— Ch. 1 · Hesiodic Origins And Variants —
Pandora.
~5 min read · Ch. 1 of 6
In the 8th century BCE, Hesiod wrote lines 560 through 612 of his poem Theogony. He described a woman created by Hephaestus on Zeus's orders without ever naming her directly. This figure was a beautiful evil whose descendants would torment humanity. Athena dressed her in a silvery gown and an embroidered veil. She wore garlands and an ornate crown of silver. When she appeared before gods and mortals, wonder seized them all. Yet she remained sheer guile that men could not withstand. Hesiod elaborated that from her came the race of women who live among mortal men to their great trouble. These women were no helpmeets in hateful poverty but only in wealth. Men who avoided marriage with such women reached deadly old age alone. Their kinsfolk divided their possessions after death. Occasionally a man found a good wife, yet evil still contended with good.
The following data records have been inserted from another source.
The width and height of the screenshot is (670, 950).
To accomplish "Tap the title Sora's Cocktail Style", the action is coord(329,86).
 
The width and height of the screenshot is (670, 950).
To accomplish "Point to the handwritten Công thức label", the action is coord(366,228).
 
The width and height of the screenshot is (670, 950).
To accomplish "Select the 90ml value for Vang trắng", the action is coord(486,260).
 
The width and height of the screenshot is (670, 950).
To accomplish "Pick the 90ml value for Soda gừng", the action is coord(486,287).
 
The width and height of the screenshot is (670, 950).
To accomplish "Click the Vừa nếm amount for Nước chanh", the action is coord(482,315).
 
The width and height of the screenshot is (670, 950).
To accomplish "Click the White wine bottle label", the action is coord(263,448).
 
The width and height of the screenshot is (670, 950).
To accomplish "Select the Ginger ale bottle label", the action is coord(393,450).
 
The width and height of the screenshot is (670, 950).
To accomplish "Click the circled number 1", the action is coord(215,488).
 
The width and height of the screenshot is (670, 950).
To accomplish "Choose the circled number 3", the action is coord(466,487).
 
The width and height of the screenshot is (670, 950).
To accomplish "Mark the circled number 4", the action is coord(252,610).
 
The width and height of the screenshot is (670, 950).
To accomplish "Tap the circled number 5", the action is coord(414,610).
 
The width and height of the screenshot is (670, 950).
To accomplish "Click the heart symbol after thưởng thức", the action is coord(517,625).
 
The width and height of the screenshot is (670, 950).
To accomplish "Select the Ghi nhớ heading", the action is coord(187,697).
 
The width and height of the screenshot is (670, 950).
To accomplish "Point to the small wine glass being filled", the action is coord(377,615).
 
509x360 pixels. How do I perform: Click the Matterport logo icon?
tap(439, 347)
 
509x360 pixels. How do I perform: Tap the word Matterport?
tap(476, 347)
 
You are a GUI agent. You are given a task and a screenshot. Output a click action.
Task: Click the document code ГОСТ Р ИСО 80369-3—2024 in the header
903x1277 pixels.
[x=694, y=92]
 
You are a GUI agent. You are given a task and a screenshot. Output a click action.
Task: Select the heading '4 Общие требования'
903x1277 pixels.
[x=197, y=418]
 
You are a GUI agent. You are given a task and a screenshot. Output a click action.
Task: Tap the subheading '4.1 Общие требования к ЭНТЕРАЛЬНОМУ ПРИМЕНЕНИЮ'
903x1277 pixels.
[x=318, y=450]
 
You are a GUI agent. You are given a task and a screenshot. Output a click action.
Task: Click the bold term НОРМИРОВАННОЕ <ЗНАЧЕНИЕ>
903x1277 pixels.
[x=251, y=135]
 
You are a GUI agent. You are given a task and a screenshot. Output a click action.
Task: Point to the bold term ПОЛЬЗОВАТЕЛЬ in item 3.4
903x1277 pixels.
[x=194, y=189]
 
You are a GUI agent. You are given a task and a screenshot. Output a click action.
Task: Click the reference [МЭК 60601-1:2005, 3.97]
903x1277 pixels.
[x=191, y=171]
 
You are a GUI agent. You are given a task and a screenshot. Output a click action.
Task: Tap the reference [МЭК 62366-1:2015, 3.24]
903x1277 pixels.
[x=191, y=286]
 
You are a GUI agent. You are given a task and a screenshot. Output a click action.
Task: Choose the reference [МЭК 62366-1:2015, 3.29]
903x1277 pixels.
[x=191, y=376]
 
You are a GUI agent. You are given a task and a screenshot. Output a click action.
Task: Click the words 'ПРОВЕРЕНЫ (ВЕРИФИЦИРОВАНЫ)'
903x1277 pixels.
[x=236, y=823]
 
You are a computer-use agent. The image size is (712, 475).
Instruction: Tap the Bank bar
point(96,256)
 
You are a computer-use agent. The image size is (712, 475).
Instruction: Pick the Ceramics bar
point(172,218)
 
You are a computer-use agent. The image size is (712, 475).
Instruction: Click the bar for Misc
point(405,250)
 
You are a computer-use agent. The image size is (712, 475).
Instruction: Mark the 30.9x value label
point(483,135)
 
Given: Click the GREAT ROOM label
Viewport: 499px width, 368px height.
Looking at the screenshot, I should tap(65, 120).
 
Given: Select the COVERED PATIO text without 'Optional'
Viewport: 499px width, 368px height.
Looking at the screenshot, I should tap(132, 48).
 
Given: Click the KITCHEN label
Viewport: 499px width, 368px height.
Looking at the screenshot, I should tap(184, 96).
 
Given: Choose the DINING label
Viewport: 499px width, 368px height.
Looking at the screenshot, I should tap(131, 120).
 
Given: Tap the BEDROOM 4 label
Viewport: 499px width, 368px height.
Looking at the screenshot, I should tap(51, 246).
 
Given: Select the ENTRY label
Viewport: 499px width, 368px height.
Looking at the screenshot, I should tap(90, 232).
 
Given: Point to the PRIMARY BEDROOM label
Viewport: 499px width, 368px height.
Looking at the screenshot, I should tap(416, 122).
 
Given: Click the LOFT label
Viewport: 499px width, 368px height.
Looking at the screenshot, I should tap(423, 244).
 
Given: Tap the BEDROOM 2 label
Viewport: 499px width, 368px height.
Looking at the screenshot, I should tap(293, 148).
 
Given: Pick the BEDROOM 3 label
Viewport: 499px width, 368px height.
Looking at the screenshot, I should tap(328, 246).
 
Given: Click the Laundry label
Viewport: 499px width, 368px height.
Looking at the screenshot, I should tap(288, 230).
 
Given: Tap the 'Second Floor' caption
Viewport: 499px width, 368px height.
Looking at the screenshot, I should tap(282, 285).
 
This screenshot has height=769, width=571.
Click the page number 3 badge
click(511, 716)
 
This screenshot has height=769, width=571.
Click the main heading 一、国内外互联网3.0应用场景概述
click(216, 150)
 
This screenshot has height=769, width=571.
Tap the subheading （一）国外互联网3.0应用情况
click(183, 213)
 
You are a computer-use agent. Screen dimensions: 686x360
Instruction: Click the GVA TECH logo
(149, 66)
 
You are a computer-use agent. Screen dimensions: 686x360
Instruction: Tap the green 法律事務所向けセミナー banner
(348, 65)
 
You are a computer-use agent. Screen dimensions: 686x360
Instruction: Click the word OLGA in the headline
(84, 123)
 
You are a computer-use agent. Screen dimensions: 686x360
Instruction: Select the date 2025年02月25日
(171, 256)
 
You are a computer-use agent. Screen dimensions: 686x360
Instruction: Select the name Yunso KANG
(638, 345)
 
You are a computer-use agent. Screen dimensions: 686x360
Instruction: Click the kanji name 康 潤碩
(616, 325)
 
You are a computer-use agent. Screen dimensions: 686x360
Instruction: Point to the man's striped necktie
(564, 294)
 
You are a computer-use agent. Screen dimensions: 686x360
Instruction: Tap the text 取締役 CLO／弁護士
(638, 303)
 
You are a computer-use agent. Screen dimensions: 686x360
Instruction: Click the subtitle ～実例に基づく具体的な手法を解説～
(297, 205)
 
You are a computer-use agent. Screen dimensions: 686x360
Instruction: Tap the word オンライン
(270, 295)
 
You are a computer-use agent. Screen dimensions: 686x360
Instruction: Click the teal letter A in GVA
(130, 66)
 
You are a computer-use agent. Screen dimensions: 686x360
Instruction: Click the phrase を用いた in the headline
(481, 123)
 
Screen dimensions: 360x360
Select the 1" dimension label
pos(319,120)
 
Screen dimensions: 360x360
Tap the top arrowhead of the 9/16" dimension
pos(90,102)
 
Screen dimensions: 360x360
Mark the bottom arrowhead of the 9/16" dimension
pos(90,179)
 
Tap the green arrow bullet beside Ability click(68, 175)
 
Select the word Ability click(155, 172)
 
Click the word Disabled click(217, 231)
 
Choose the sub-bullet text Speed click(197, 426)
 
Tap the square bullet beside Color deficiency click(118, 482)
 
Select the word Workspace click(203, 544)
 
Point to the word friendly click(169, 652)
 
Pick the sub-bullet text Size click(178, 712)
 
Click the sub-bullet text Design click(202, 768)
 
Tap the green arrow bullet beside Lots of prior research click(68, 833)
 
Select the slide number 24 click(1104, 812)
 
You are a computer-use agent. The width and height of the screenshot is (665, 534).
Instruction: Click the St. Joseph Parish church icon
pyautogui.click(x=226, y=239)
Etymology And Name Interpretations
A white-ground kylix painted by the Tarquinia painter around 470, 460 BC bears the name Anesidora above a female figure. This inscription means she who sends up gifts. Scholars debate whether Pandora meant all-gifted or all-giving. William E. Phipps noted that classics scholars suggest Hesiod reversed the meaning of an earth goddess called Pandora. Jane Ellen Harrison observed that a fifth-century amphora shows Pandora rising from the ground as a chthonic goddess like Gaia herself. A winged ker with a fillet hovers overhead while her arms are raised in epiphany gesture. Harrison argued this represents a shift from matriarchy to patriarchy in Greek culture. The life-bringing goddess Pandora was eclipsed by the death-bringing human woman. Robert Graves quoted Harrison and asserted that the Hesiodic episode is not a genuine myth but an anti-feminist fable. H. J. Rose wrote that the myth makes Pandora the origin of all Man's woes with her being the exemplification of the bad wife.